*** Data for review Section Begins ***

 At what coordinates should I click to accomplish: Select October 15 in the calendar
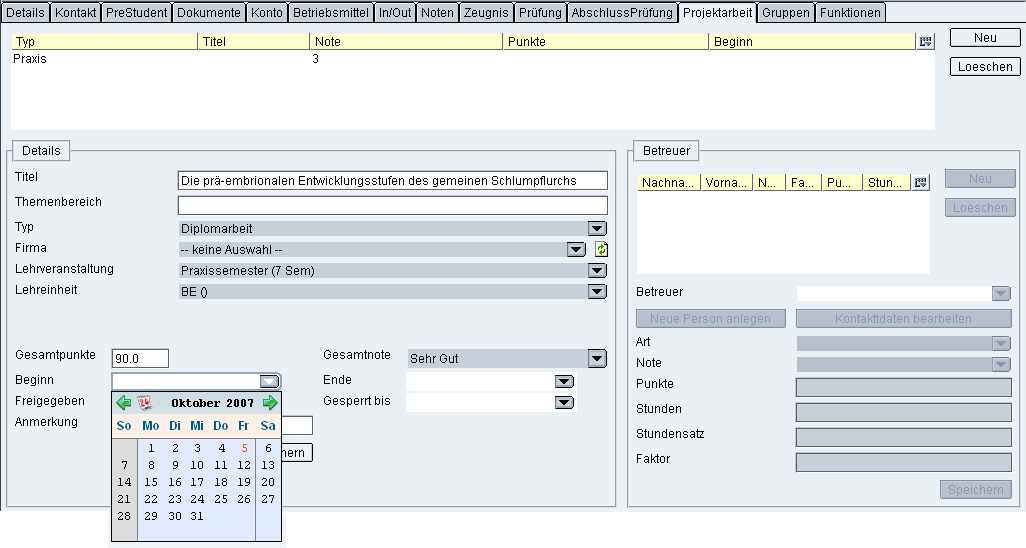(x=151, y=482)
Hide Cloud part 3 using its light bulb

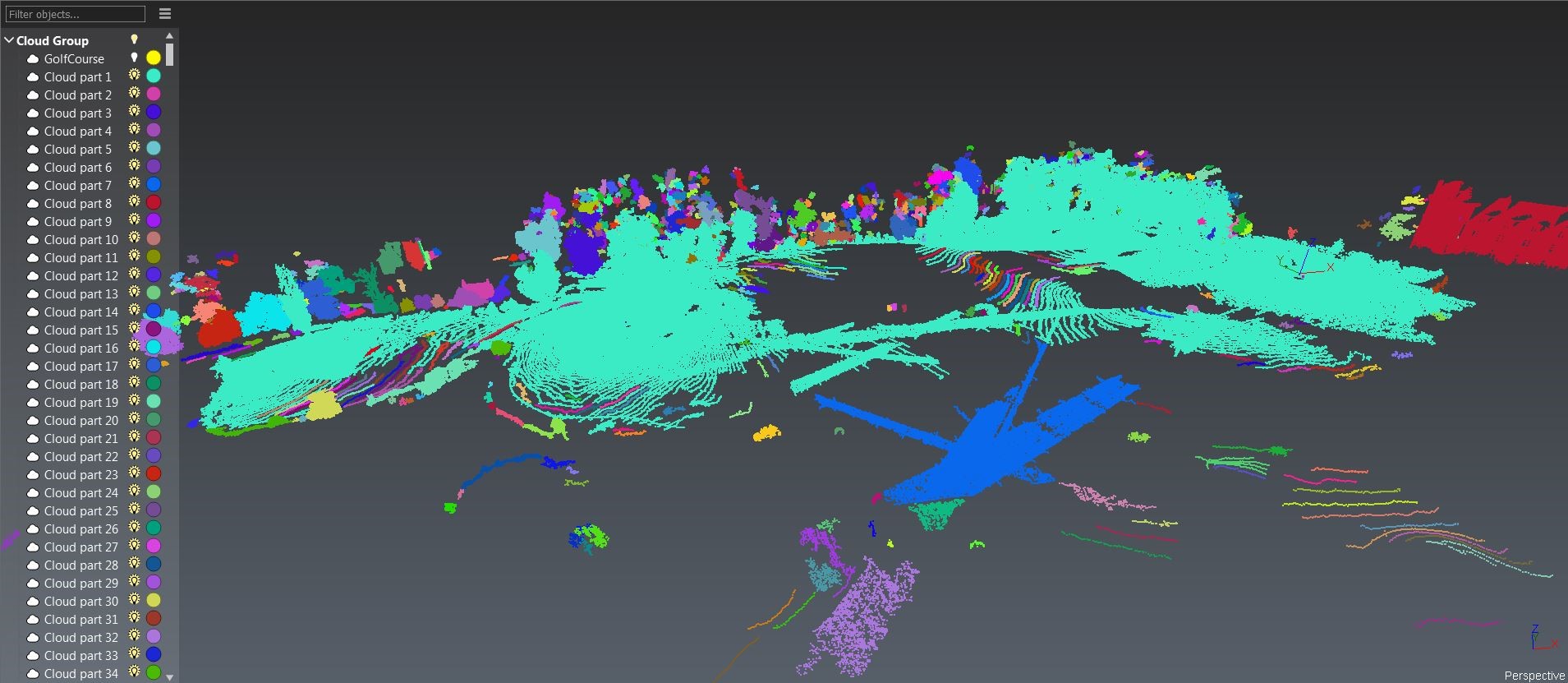click(x=134, y=113)
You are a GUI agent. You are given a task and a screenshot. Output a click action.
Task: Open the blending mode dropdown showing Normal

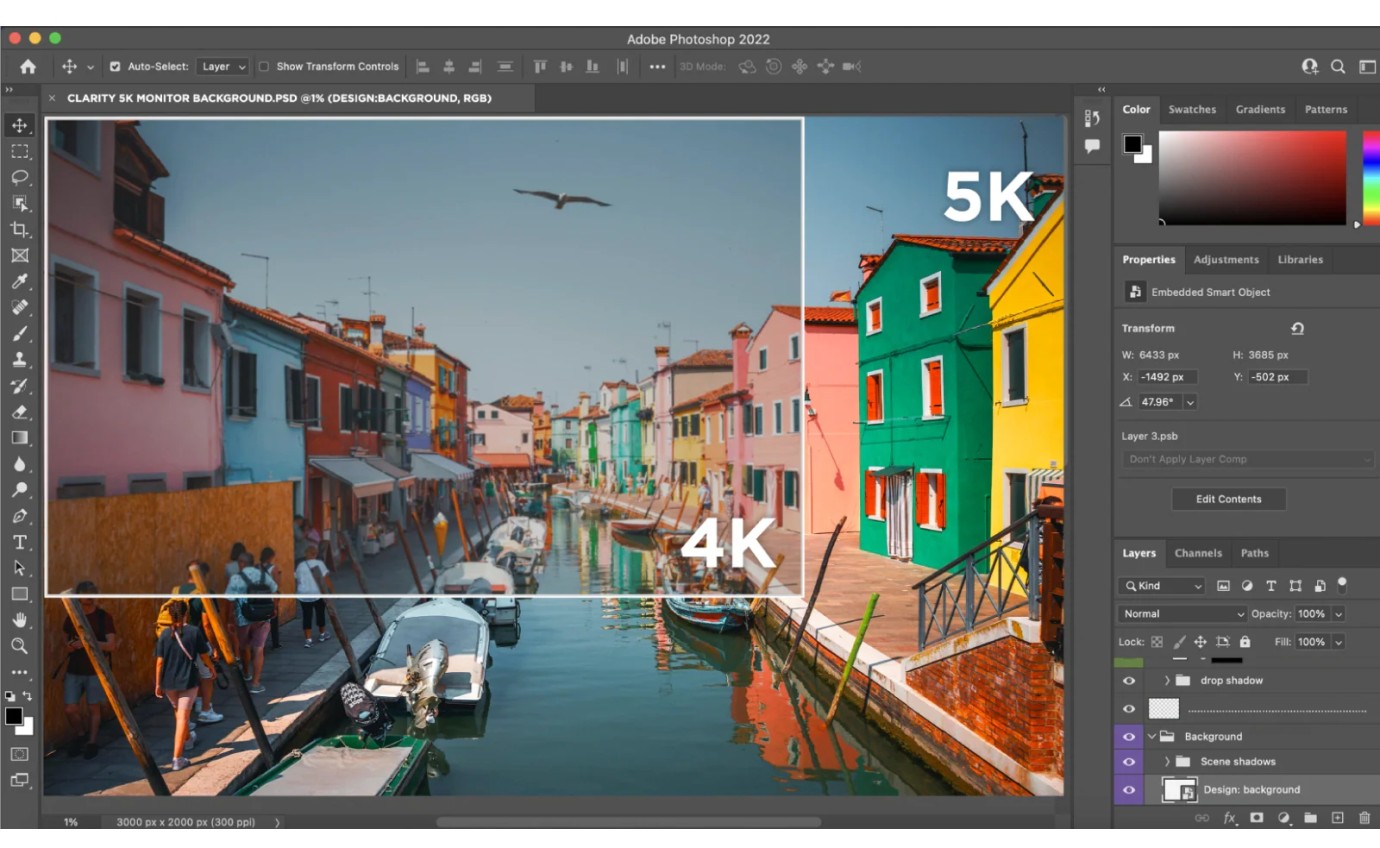1180,614
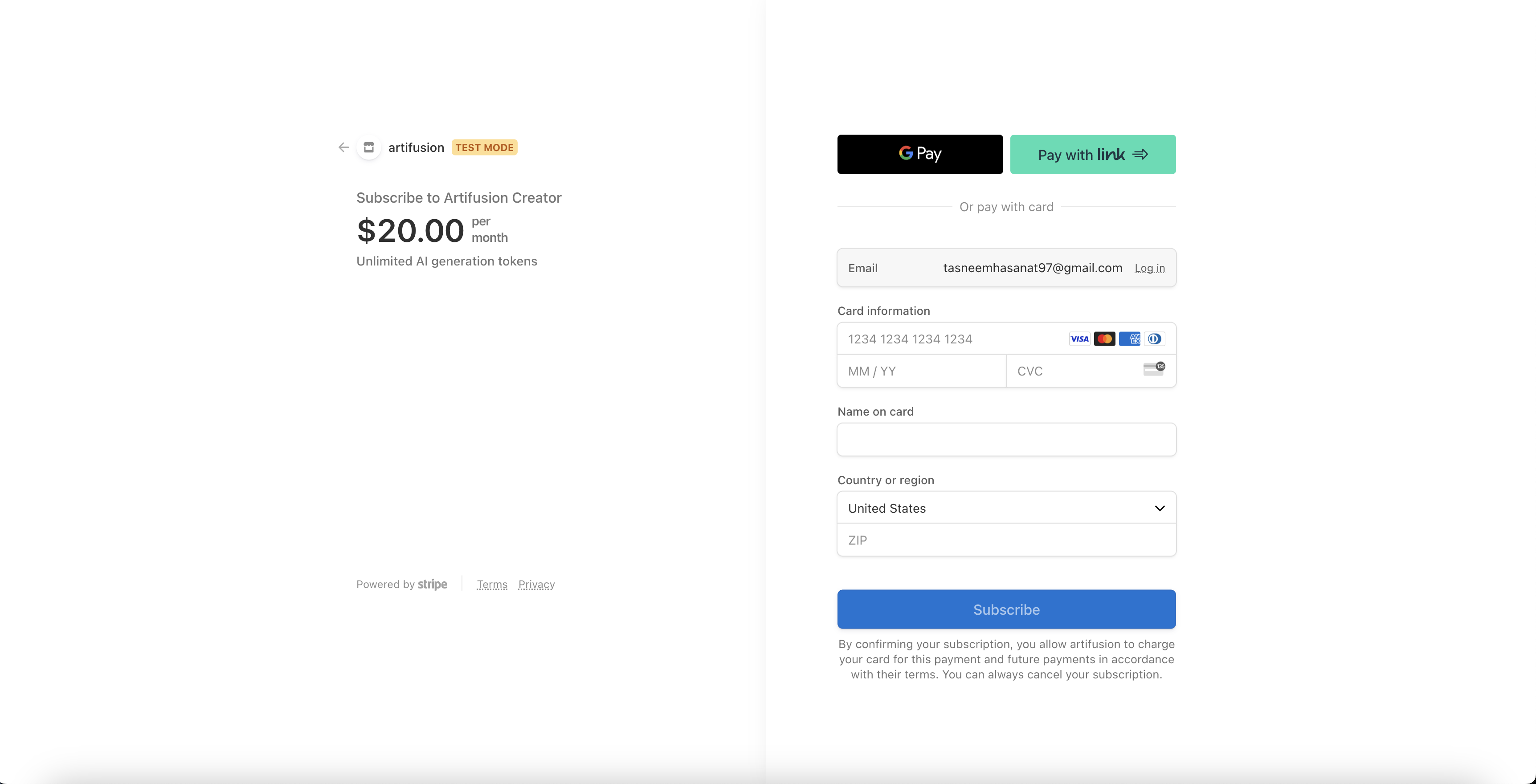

*** Data for review Section Ends ***

Starting with the line that contains "You are a GUI" and ending with the last line of the data above, transcribe exactly those lines and no others, without pictures.

You are a GUI agent. You are given a task and a screenshot. Output a click action.
Task: Open the blending mode dropdown showing Normal

1180,614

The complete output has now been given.